The new model allows the company to retain ownership of that license and to remove it from the employee's personal phone when they leave the organization.
CIO.com: Any BYOD features in iOS 7 flying under the radar?
Brannon: There's a ton around what Apple calls "supervised devices." There are several advanced features that allow you to have more robust control over devices. These primarily work more for corporate-owned devices than BYOD.
I am under [non-disclosure agreement], so I'm trying to be cautious about what information is public and what is not. A new feature is setting up things like printers or airplane destinations for the device. So, for example, you can lock down a device so that it mirrors to a certain Apple TV in a retail store or a student in a classroom. It allows you to deploy those devices, but still have the control to prevent tampering or use outside of the role they're intended to be used for.

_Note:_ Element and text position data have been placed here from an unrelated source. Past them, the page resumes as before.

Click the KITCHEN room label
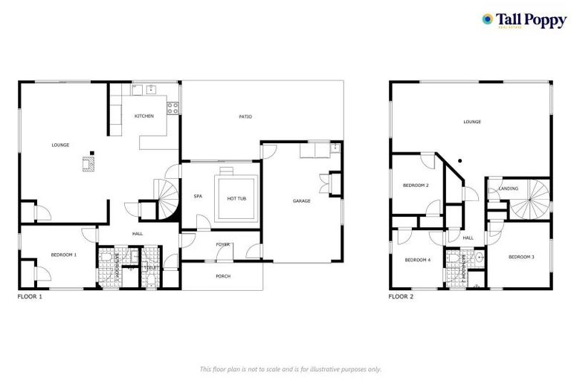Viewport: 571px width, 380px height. pyautogui.click(x=143, y=117)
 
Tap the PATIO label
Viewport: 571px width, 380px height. pyautogui.click(x=245, y=117)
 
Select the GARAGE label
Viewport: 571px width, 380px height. pyautogui.click(x=301, y=200)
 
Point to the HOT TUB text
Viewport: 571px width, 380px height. pyautogui.click(x=237, y=198)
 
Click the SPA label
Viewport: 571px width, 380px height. pyautogui.click(x=198, y=197)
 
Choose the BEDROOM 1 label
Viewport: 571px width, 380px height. pyautogui.click(x=63, y=255)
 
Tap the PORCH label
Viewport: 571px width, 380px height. pyautogui.click(x=223, y=276)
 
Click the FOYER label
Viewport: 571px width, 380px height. pyautogui.click(x=222, y=244)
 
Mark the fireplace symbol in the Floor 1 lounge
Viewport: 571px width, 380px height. pyautogui.click(x=88, y=163)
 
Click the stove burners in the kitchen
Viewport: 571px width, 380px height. pyautogui.click(x=173, y=107)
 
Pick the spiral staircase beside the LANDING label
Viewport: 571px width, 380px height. pyautogui.click(x=532, y=196)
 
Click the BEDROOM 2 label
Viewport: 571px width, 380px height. pyautogui.click(x=416, y=185)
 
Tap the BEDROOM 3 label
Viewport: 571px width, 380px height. pyautogui.click(x=520, y=256)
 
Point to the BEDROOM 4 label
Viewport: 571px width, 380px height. pyautogui.click(x=417, y=260)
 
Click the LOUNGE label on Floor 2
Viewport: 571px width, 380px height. pyautogui.click(x=472, y=122)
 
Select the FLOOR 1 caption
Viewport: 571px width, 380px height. pyautogui.click(x=30, y=296)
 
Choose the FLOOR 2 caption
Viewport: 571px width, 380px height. pyautogui.click(x=401, y=296)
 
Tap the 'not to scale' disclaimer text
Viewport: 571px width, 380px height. pyautogui.click(x=291, y=369)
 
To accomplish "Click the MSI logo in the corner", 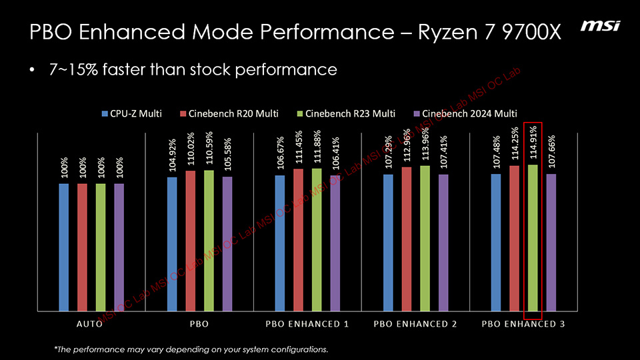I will click(600, 26).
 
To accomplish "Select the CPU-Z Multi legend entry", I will click(131, 113).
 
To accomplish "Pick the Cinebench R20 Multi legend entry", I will click(229, 113).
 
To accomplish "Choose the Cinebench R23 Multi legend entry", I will click(346, 113).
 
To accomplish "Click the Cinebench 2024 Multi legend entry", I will click(465, 113).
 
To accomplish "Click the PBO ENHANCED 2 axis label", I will click(415, 324).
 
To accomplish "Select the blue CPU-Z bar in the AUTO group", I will click(64, 247).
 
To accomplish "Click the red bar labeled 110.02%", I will click(191, 240).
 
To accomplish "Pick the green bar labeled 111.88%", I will click(317, 239).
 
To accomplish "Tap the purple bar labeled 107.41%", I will click(443, 243).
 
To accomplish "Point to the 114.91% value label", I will click(533, 143).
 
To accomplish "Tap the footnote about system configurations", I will click(191, 349).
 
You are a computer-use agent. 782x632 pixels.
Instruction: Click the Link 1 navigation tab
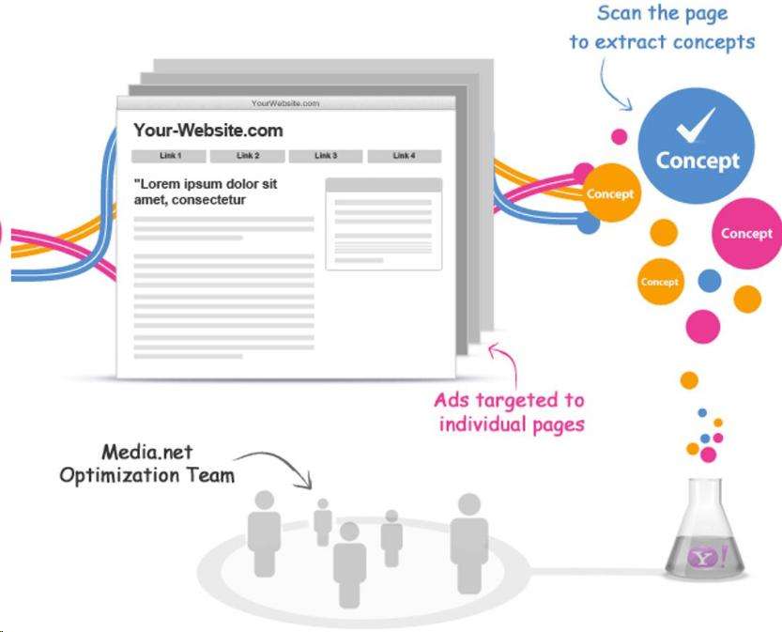pos(170,156)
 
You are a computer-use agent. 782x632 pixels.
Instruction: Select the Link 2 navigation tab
pos(248,156)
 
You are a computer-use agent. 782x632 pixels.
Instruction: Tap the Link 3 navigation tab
pos(326,156)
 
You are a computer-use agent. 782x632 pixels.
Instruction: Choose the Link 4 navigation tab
pos(404,156)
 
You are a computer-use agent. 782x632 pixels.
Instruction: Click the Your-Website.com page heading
pos(207,131)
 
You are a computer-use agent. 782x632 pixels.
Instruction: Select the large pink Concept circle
pos(746,234)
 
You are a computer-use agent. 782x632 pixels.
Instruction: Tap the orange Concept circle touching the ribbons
pos(610,194)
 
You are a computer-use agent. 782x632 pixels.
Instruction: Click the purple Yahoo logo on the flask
pos(705,559)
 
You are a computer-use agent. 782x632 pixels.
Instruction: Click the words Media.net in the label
pos(142,453)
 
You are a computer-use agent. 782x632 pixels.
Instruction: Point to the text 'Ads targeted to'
pos(509,400)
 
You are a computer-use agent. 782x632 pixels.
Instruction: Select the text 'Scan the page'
pos(662,15)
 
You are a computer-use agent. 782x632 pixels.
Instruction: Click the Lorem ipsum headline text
pos(206,192)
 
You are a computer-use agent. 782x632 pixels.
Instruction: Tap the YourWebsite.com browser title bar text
pos(285,103)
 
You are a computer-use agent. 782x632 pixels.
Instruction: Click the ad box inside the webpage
pos(383,224)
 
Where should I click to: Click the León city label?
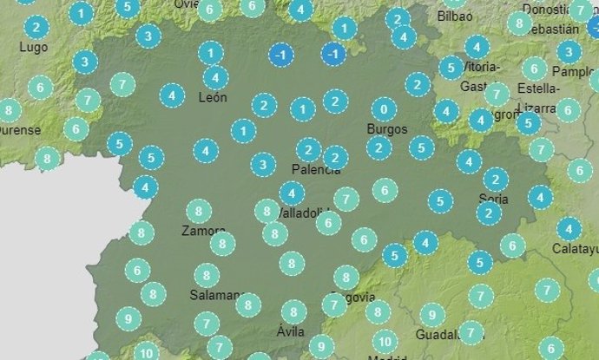pos(213,97)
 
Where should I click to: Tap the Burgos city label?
pos(386,128)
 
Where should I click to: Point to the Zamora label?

CIO.com: Is there anything missing in iOS 7?
Brannon: There are always features on the [wish list]. The one that sometimes comes up is around operating system control. In the grand scheme of things, it's not really a feature you're going to use, especially in BYOD. But being able to prevent or enforce the OS version sometimes is a scenario for line-of-business devices. That's not necessarily something we saw in iOS 7.
CIO.com: Does iOS 7 reduce Airwatch's value proposition?
Brannon: I get this question a lot. Absolutely not. [What] Apple builds around these features are really APIs that are dependent upon MDM to enable. Just because they create an API that allows you to control "open with" doesn't mean that the feature is turned on without a management tool. If anything, all of these new features grow our business and expand our market scope, in terms of the ability to manage different devices for different scenarios.
CIO.com: Is iOS 7 way ahead of the game, in comparison to Android?
Brannon: iOS 7 allows you to do BYOD in more of a native experience on the device, whereas the Android path is built around doing BYOD in a containerized way.
There are absolutely manufacturer-specific APIs that allow you to do native mail client, native policies on select manufactured Samsung HTC, Motorola-type devices. But as a whole on the Android front, you're seeing a little more adoption around BYOD containerization.
It's a philosophical divide in some scenarios. In some cases, people want [containerization] because it feels more separate, more isolated. Other people feel it's hindering and makes them less productive. They'd rather see work and personal calendars and contacts integrated.